» Datos de origen

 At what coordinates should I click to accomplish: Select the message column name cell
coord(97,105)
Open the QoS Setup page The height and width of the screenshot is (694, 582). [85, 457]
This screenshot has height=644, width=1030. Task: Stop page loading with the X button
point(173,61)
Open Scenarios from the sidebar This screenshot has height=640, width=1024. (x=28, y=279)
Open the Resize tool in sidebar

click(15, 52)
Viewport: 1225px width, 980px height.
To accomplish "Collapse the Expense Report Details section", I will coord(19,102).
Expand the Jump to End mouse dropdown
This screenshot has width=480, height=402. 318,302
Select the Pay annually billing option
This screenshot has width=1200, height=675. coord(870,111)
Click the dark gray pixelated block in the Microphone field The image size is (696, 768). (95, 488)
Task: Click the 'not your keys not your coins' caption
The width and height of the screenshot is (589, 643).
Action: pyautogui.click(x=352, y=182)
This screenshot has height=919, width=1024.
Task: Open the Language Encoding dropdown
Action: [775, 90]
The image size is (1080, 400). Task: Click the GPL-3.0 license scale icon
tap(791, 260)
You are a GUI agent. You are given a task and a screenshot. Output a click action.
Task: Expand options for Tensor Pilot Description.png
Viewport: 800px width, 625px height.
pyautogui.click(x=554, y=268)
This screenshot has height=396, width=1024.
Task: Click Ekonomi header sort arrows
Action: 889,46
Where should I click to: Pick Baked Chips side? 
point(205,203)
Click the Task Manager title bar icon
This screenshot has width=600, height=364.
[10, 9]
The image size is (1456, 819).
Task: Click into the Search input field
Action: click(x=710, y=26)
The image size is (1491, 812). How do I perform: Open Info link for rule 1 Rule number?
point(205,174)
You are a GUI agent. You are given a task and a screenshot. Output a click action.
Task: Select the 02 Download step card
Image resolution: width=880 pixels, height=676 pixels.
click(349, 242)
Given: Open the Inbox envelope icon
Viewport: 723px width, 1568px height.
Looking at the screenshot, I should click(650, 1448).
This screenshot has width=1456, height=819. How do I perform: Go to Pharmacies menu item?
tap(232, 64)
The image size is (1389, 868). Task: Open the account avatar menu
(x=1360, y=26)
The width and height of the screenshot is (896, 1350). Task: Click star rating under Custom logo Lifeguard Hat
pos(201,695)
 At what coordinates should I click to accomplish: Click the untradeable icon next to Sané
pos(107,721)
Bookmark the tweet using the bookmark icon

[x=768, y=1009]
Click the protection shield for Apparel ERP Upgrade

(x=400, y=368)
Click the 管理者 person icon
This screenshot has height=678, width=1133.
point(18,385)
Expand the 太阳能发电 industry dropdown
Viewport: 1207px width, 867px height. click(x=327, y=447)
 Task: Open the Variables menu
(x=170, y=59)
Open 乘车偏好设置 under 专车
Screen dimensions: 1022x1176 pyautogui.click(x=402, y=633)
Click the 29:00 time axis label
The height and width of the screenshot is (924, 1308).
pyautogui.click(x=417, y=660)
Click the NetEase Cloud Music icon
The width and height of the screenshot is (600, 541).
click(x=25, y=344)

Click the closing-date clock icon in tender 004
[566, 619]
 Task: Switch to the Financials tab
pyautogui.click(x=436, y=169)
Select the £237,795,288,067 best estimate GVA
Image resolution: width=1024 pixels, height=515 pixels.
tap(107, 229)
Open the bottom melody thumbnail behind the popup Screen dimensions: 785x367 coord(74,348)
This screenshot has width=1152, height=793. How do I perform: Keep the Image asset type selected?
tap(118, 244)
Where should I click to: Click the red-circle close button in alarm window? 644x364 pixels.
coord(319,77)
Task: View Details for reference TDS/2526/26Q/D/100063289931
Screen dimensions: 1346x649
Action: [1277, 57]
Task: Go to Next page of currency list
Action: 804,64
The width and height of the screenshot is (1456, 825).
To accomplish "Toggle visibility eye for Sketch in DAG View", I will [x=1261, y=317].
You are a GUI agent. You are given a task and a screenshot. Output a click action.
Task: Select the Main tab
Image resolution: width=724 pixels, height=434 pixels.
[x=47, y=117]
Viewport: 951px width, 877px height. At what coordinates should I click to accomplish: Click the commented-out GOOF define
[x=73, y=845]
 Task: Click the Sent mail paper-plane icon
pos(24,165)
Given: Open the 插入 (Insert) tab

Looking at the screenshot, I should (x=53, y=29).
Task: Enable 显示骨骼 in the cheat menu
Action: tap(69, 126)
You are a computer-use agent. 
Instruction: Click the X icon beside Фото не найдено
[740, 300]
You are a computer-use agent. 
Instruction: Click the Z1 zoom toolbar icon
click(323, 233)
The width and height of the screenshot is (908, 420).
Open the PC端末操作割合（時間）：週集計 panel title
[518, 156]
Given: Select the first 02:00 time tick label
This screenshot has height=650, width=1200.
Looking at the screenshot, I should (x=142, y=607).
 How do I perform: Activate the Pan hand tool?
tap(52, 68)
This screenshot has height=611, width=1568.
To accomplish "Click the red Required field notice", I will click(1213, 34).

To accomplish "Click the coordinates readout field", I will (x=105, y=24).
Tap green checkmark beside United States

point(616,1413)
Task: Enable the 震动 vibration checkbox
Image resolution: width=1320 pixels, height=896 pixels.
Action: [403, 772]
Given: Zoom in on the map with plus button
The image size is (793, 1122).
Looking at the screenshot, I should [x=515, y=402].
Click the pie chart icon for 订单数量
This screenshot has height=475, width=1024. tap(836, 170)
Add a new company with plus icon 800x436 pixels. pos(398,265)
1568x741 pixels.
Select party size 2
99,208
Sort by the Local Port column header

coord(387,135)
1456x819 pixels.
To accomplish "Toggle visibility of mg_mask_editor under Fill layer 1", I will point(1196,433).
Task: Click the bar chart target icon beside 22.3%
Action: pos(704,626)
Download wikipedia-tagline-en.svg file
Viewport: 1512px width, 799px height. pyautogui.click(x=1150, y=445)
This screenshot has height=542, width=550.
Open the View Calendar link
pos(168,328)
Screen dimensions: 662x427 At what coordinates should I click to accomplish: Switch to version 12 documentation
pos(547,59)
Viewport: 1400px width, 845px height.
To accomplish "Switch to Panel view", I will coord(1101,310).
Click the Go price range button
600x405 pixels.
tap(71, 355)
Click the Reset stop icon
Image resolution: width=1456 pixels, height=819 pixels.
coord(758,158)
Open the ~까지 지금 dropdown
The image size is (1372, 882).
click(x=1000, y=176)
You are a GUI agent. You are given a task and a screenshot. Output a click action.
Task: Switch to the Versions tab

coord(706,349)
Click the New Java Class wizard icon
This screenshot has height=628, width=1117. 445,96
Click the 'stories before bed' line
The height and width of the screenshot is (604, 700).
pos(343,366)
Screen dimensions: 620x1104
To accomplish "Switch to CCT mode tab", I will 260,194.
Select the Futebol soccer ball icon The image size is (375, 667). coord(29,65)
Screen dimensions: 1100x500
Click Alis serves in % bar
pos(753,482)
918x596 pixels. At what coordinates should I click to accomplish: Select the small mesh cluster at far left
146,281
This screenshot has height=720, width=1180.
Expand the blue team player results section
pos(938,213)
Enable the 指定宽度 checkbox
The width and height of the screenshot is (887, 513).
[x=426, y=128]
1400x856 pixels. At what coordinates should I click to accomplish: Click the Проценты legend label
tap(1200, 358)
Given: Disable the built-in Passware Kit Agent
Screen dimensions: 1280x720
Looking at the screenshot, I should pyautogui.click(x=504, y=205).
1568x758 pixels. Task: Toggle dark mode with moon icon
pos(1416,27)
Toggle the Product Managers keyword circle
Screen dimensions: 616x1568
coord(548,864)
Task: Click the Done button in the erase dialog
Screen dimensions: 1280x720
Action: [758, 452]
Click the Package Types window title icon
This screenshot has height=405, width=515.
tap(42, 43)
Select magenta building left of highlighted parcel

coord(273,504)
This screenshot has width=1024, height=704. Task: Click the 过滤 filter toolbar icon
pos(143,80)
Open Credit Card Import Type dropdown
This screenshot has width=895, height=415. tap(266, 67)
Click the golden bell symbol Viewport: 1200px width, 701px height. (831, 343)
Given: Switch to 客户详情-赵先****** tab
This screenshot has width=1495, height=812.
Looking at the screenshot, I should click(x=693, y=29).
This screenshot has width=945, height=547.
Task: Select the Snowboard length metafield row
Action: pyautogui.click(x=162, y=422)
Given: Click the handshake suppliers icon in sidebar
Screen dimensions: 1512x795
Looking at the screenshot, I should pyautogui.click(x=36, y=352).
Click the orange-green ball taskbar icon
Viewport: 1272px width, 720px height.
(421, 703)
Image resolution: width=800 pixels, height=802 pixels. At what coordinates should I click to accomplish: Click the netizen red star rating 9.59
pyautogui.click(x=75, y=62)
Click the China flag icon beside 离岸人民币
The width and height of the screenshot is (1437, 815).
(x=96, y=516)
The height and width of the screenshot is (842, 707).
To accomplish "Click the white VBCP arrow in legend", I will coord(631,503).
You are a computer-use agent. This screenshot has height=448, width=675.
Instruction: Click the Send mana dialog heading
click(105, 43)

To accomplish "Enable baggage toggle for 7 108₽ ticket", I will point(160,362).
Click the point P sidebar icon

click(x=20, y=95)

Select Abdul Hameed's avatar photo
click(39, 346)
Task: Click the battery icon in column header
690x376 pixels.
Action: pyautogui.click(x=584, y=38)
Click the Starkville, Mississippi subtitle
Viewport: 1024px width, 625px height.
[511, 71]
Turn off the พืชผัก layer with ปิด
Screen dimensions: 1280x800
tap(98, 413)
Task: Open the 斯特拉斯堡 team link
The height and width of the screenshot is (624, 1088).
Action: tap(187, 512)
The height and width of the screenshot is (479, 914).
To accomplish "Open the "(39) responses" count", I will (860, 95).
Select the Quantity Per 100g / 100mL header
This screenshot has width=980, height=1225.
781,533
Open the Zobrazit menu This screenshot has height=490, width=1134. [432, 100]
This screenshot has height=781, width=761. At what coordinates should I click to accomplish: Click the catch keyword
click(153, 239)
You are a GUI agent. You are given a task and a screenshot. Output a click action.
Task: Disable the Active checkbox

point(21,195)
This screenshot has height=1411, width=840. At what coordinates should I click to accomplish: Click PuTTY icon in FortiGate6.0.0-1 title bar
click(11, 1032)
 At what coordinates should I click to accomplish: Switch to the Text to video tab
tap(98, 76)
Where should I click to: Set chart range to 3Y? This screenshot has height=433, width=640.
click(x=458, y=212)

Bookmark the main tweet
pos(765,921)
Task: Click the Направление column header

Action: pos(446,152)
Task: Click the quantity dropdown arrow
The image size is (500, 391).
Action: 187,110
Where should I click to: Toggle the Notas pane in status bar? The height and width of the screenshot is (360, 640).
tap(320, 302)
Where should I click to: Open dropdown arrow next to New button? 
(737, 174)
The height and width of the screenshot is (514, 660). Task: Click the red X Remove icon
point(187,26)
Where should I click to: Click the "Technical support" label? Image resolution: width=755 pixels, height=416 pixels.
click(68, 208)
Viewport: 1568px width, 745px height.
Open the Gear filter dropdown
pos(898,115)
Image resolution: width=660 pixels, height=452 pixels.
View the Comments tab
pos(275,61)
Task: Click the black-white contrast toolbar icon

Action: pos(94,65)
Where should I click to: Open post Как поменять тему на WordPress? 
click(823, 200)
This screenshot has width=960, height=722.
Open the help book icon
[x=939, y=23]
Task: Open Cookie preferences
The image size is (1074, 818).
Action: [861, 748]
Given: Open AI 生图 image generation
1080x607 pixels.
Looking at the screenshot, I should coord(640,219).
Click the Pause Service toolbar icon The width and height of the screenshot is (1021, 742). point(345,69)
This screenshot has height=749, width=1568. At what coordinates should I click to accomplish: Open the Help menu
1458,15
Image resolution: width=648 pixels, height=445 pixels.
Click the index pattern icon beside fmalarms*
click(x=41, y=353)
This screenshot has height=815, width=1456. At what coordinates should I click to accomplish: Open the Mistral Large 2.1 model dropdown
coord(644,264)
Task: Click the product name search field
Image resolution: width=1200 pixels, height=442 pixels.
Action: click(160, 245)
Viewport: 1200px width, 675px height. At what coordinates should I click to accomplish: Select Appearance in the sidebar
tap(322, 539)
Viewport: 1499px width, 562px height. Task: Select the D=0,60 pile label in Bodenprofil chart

» Descripción del problema
Cambia "QoS Setup" por "Network Setup" en las líneas que van desde el inicio de los datos hasta la que contiene "point(173,61)", ambas incluidas. Reproduce solo esas líneas y deja todo lo demás sin modificar.

» Respuesta
 At what coordinates should I click to accomplish: Select the message column name cell
coord(97,105)
Open the Network Setup page The height and width of the screenshot is (694, 582). [85, 457]
This screenshot has height=644, width=1030. Task: Stop page loading with the X button
point(173,61)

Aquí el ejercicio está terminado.